First Stage Investor

Illusio’s Future Remains Bright

Illusio’s Future Remains Bright
By Andy Gordon
Date September 23, 2021

I first presented Illusio to First Stage Investor subscribers in April 2020. It was interesting timing, to say the least. We were finally realizing just how serious COVID-19 was. It certainly affected Illusio… and not in the best of ways.

But before we get into that, let’s revisit the technology Illusio is introducing and how it could transform the breast implant surgery space.

Right now, 20% of women dislike the results of their breast implant surgery so much that they opt for a second surgery. A major part of that dissatisfaction can be attributed to a lack of clarity around expectations in terms of size, shape, roundness and cleavage. More often than not, only size is discussed — to the exclusion of everything else. And what patients end up with isn’t always what they envisioned. 

Historically, breast implant surgery has been a guessing game and a primitive practice. To see what they’d look like post-surgery, patients have to stuff their bras with tissue paper or use other crude measures. Doctor and patient then determine the desired size enhancement from this flawed method.  

As for shape, roundness and cleavage, forget it. Surgeons simply don’t take such things into account. As a result, the surgery is very much a hit or miss endeavor. 

Even a dumb guy like me gets just how bad this is. It’s telling that such a large number of women opt for a second surgery because they’re not satisfied with the results. It’s as if I went into a barbershop and asked for an inch off, and my barber never asked what cut I wanted. I wouldn’t stand for it. 

But women have it much worse. At least I get a do-over when my hair grows out in a month. Women face a more difficult — and expensive — choice. 

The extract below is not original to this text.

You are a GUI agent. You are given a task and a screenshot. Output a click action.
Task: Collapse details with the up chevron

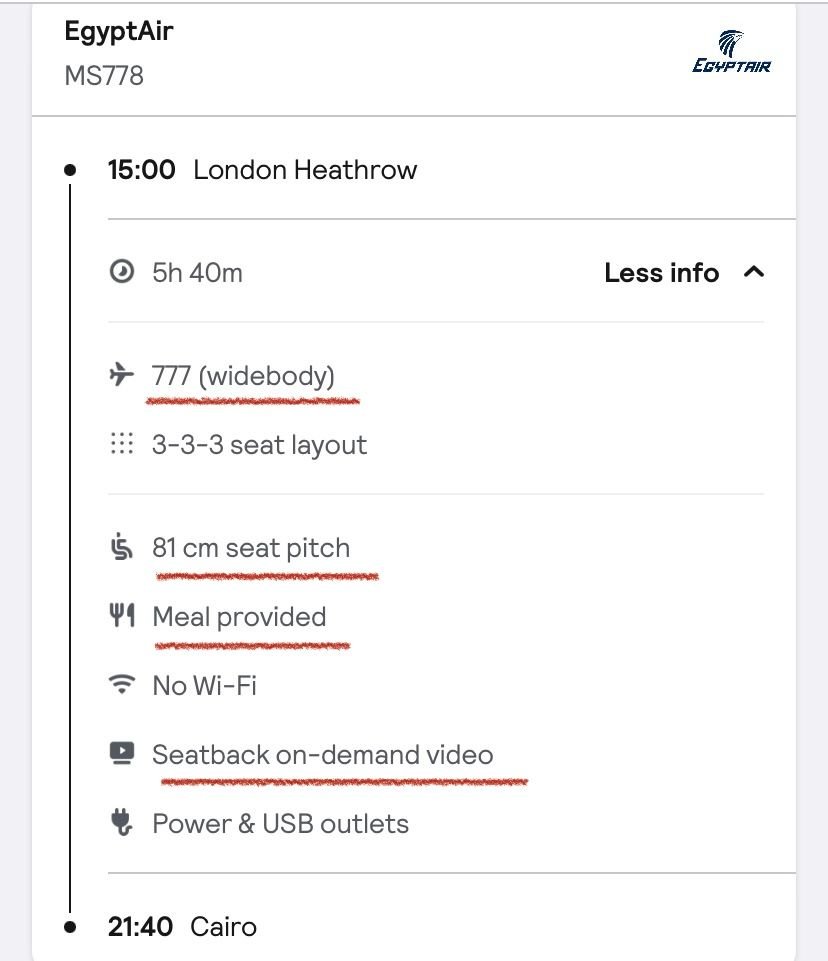click(x=754, y=272)
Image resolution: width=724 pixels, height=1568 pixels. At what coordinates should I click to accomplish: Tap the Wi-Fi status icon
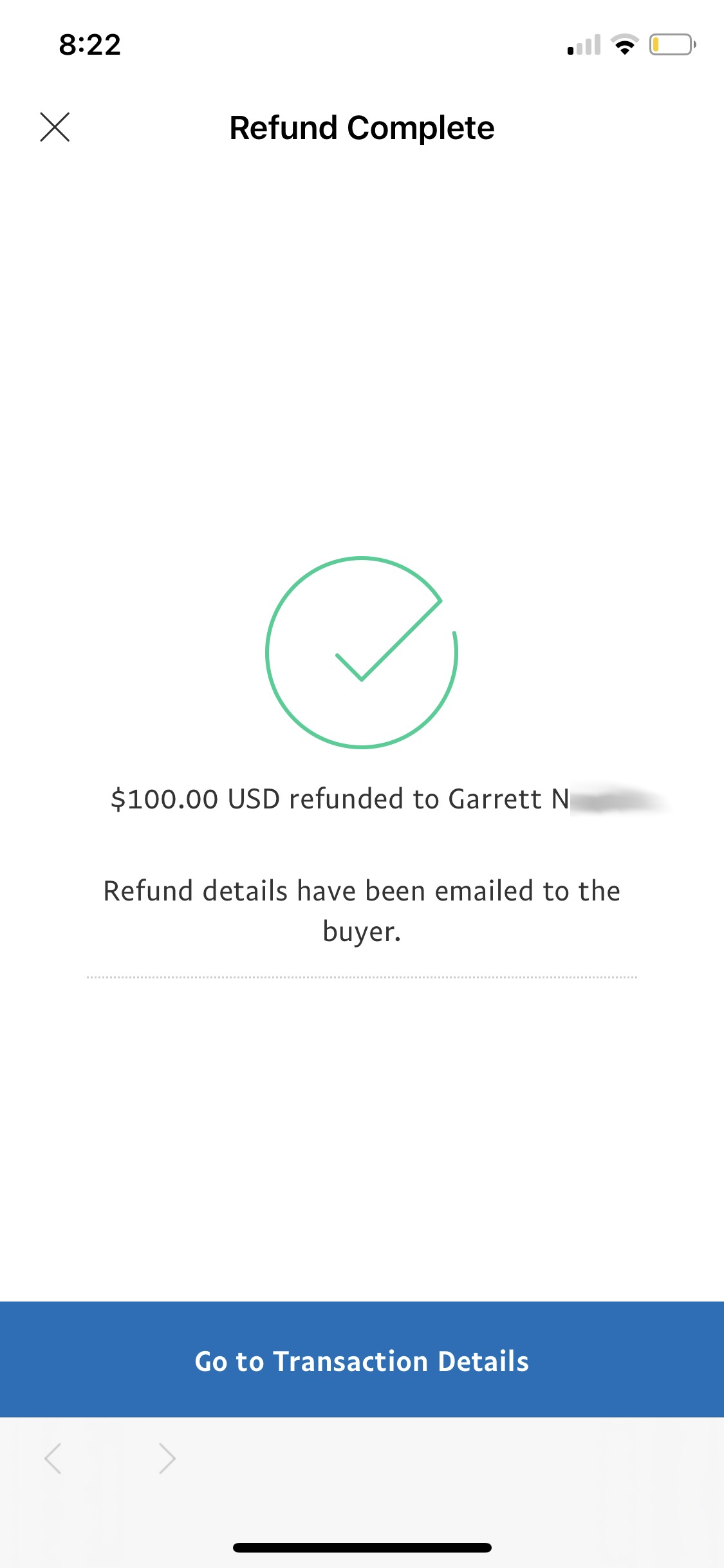point(624,44)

That’s what makes Illusio’s technology so powerful. Illusio lets surgeons use an augmented reality mirror to show their patients precisely what they’d look like after surgery. With this technology, Illusio is reshaping how doctors and patients approach the breast implant surgery experience. 

Even from my limited male perspective, the improvements are obvious. It’s a huge step forward for women to get this accurate picture pre-surgery. And it’s led to booking “conversions” increasing by more than 90%.

Pandemic Impact

When the powerful global marketing agency Mentor Worldwide agreed to partner with Illusio, the company’s future looked even brighter. It was, in many ways, the perfect match. Technology that surgeons would love to have — because it increases their bottom line — with a global marketer that supplies products to one out of every two plastic surgeons worldwide.

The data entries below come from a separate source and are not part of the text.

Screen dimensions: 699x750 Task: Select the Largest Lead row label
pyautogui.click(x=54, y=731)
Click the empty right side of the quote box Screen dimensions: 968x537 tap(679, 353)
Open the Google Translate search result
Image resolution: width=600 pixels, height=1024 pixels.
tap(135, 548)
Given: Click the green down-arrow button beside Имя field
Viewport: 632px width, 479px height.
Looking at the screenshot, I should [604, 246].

Then the pandemic happened. 

Mentor’s existing business lines actually grew. As did breast enhancements in general. But Mentor’s new business lines, including Illusio’s offering, suffered. During the pandemic, Mentor was unable to make person-to-person sales calls, which are critical for introducing new products. As a result, it was unable to hit its projected sales numbers.

Yet, because the value proposition remained intact — impactful technology coupled with a powerful global marketing partner — Illusio decided to raise again earlier this year. Its target was $2.5 million. Its $25 million valuation is 80% more than the $15 million it had when I first presented the company in April 2020.  

The raise has gone well. Illusio has already raised two-thirds of its target. But at the suggestion of its lead investor, it’s put the raise on hold so it can work on a few things, including:

  • Upgrading software to capture more analytical data before and after surgery. For example, the volume that needs to be replaced with a breast implant or fat transfer in order to attain a certain size. As this data set becomes bigger, it will become immensely valuable to doctors and marketers.
  • Reinvigorating the Mentor partnership. Illusio is enhancing commission incentives and has a new employee whose sole responsibility is to support Mentor’s salesforce.
  • Mapping out spending priorities in R&D, sales and marketing and general administration.
  • Aligning spending and hiring over the next year with a long-term scaling strategy.

The pause on the crowdfunding campaign will end in two or three months. And a stronger, more focused Illusio should emerge — a company equipped both for an aggressive short-term revenue push and long-haul growth and sustainability. 

Make no mistake. Illusio’s future remains promising… perhaps even more so than before. With no true direct competitors in sight, the market remains Illusio’s for the taking.